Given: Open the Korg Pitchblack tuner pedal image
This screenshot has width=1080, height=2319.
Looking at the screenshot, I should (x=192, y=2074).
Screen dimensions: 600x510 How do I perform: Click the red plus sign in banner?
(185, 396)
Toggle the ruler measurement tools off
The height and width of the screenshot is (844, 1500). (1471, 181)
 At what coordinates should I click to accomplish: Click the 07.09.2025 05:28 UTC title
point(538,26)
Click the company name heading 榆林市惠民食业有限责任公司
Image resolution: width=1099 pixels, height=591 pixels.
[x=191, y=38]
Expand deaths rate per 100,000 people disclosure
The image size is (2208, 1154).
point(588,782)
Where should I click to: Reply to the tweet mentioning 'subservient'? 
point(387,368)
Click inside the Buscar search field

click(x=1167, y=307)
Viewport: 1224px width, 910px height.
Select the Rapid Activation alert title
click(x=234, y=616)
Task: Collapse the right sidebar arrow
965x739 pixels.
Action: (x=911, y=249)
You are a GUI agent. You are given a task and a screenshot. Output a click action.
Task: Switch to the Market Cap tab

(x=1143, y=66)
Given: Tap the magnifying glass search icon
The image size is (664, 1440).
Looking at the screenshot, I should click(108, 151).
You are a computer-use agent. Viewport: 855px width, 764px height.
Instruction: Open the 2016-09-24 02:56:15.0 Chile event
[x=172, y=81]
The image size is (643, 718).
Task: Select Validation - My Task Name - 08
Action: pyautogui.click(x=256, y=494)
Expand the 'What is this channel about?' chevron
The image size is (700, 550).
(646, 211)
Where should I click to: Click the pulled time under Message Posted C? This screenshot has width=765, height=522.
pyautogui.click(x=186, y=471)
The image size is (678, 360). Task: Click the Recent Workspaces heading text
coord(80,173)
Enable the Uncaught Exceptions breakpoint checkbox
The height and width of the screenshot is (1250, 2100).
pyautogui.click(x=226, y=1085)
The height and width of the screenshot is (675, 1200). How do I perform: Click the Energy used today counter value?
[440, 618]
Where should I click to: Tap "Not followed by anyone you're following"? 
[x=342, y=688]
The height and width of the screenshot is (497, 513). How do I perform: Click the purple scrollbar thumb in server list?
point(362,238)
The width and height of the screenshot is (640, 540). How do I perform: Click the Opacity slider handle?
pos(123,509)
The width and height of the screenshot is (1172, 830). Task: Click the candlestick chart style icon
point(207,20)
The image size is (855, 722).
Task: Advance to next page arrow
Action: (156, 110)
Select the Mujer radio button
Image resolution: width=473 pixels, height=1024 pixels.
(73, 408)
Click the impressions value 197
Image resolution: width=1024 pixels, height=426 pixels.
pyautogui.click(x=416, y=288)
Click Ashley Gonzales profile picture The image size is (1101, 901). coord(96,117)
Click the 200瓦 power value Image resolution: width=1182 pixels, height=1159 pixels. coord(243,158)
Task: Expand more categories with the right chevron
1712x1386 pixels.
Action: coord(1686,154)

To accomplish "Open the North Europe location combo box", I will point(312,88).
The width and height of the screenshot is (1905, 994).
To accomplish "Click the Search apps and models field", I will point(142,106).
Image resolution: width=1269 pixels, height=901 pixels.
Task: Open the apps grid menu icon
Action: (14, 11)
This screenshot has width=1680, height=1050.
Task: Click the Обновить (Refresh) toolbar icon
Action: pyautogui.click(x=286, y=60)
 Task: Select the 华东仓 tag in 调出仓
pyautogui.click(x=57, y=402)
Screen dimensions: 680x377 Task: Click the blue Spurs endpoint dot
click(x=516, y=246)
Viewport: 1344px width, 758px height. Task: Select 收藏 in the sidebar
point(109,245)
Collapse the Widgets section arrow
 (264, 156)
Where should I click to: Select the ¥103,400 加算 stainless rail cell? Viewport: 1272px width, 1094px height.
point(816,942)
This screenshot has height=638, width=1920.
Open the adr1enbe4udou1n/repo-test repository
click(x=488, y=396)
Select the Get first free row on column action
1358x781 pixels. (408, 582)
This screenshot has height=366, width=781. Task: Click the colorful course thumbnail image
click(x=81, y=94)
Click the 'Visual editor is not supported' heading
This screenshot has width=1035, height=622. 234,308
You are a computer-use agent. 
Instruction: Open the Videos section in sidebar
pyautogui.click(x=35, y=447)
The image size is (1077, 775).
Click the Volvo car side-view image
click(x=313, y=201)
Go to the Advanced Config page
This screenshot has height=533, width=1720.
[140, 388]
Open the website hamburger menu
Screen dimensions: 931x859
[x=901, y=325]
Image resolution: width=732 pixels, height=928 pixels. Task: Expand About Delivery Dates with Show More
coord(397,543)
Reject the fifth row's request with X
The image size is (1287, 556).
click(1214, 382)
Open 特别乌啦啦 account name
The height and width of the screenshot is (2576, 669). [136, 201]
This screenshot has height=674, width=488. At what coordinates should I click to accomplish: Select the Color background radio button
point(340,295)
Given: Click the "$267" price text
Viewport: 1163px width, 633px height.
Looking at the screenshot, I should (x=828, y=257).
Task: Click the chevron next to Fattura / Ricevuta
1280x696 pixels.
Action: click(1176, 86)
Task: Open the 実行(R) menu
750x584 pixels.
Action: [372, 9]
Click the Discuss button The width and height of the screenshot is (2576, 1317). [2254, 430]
....
# The task
Every entry should be printed again exactly as it stands.

# Completed task
Given: Open the Korg Pitchblack tuner pedal image
This screenshot has width=1080, height=2319.
Looking at the screenshot, I should (x=192, y=2074).
Screen dimensions: 600x510 How do I perform: Click the red plus sign in banner?
(185, 396)
Toggle the ruler measurement tools off
The height and width of the screenshot is (844, 1500). (1471, 181)
 At what coordinates should I click to accomplish: Click the 07.09.2025 05:28 UTC title
point(538,26)
Click the company name heading 榆林市惠民食业有限责任公司
Image resolution: width=1099 pixels, height=591 pixels.
[x=191, y=38]
Expand deaths rate per 100,000 people disclosure
The image size is (2208, 1154).
point(588,782)
Where should I click to: Reply to the tweet mentioning 'subservient'? 
point(387,368)
Click inside the Buscar search field

click(x=1167, y=307)
Viewport: 1224px width, 910px height.
Select the Rapid Activation alert title
click(x=234, y=616)
Task: Collapse the right sidebar arrow
965x739 pixels.
Action: (x=911, y=249)
You are a GUI agent. You are given a task and a screenshot. Output a click action.
Task: Switch to the Market Cap tab

(x=1143, y=66)
Given: Tap the magnifying glass search icon
The image size is (664, 1440).
Looking at the screenshot, I should click(108, 151).
You are a computer-use agent. Viewport: 855px width, 764px height.
Instruction: Open the 2016-09-24 02:56:15.0 Chile event
[x=172, y=81]
The image size is (643, 718).
Task: Select Validation - My Task Name - 08
Action: pyautogui.click(x=256, y=494)
Expand the 'What is this channel about?' chevron
The image size is (700, 550).
(646, 211)
Where should I click to: Click the pulled time under Message Posted C? This screenshot has width=765, height=522.
pyautogui.click(x=186, y=471)
The image size is (678, 360). Task: Click the Recent Workspaces heading text
coord(80,173)
Enable the Uncaught Exceptions breakpoint checkbox
The height and width of the screenshot is (1250, 2100).
pyautogui.click(x=226, y=1085)
The height and width of the screenshot is (675, 1200). How do I perform: Click the Energy used today counter value?
[440, 618]
Where should I click to: Tap "Not followed by anyone you're following"? 
[x=342, y=688]
The height and width of the screenshot is (497, 513). How do I perform: Click the purple scrollbar thumb in server list?
point(362,238)
The width and height of the screenshot is (640, 540). How do I perform: Click the Opacity slider handle?
pos(123,509)
The width and height of the screenshot is (1172, 830). Task: Click the candlestick chart style icon
point(207,20)
The image size is (855, 722).
Task: Advance to next page arrow
Action: (156, 110)
Select the Mujer radio button
Image resolution: width=473 pixels, height=1024 pixels.
(73, 408)
Click the impressions value 197
Image resolution: width=1024 pixels, height=426 pixels.
pyautogui.click(x=416, y=288)
Click Ashley Gonzales profile picture The image size is (1101, 901). coord(96,117)
Click the 200瓦 power value Image resolution: width=1182 pixels, height=1159 pixels. coord(243,158)
Task: Expand more categories with the right chevron
1712x1386 pixels.
Action: coord(1686,154)

To accomplish "Open the North Europe location combo box", I will point(312,88).
The width and height of the screenshot is (1905, 994).
To accomplish "Click the Search apps and models field", I will point(142,106).
Image resolution: width=1269 pixels, height=901 pixels.
Task: Open the apps grid menu icon
Action: (14, 11)
This screenshot has width=1680, height=1050.
Task: Click the Обновить (Refresh) toolbar icon
Action: pyautogui.click(x=286, y=60)
 Task: Select the 华东仓 tag in 调出仓
pyautogui.click(x=57, y=402)
Screen dimensions: 680x377 Task: Click the blue Spurs endpoint dot
click(x=516, y=246)
Viewport: 1344px width, 758px height. Task: Select 收藏 in the sidebar
point(109,245)
Collapse the Widgets section arrow
 (264, 156)
Where should I click to: Select the ¥103,400 加算 stainless rail cell? Viewport: 1272px width, 1094px height.
point(816,942)
This screenshot has height=638, width=1920.
Open the adr1enbe4udou1n/repo-test repository
click(x=488, y=396)
Select the Get first free row on column action
1358x781 pixels. (408, 582)
This screenshot has height=366, width=781. Task: Click the colorful course thumbnail image
click(x=81, y=94)
Click the 'Visual editor is not supported' heading
This screenshot has width=1035, height=622. 234,308
You are a computer-use agent. 
Instruction: Open the Videos section in sidebar
pyautogui.click(x=35, y=447)
The image size is (1077, 775).
Click the Volvo car side-view image
click(x=313, y=201)
Go to the Advanced Config page
This screenshot has height=533, width=1720.
[140, 388]
Open the website hamburger menu
Screen dimensions: 931x859
[x=901, y=325]
Image resolution: width=732 pixels, height=928 pixels. Task: Expand About Delivery Dates with Show More
coord(397,543)
Reject the fifth row's request with X
The image size is (1287, 556).
click(1214, 382)
Open 特别乌啦啦 account name
The height and width of the screenshot is (2576, 669). [136, 201]
This screenshot has height=674, width=488. At what coordinates should I click to accomplish: Select the Color background radio button
point(340,295)
Given: Click the "$267" price text
Viewport: 1163px width, 633px height.
Looking at the screenshot, I should (x=828, y=257).
Task: Click the chevron next to Fattura / Ricevuta
1280x696 pixels.
Action: click(1176, 86)
Task: Open the 実行(R) menu
750x584 pixels.
Action: [372, 9]
Click the Discuss button The width and height of the screenshot is (2576, 1317). [2254, 430]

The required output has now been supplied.